* _WORK TO BE COMPLETED_: Copy only what runs from the line containing "Click the Download Pie option" through the end of the material below, line for line, with both ends included.
________________________
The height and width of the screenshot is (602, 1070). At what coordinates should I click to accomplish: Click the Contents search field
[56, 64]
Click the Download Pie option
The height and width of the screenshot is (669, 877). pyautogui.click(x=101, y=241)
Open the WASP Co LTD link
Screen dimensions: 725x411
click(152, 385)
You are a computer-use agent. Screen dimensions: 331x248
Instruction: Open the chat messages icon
________________________
* _ANSWER SPACE_:
Click the Download Pie option
The height and width of the screenshot is (669, 877). pyautogui.click(x=101, y=241)
Open the WASP Co LTD link
Screen dimensions: 725x411
click(152, 385)
You are a computer-use agent. Screen dimensions: 331x248
Instruction: Open the chat messages icon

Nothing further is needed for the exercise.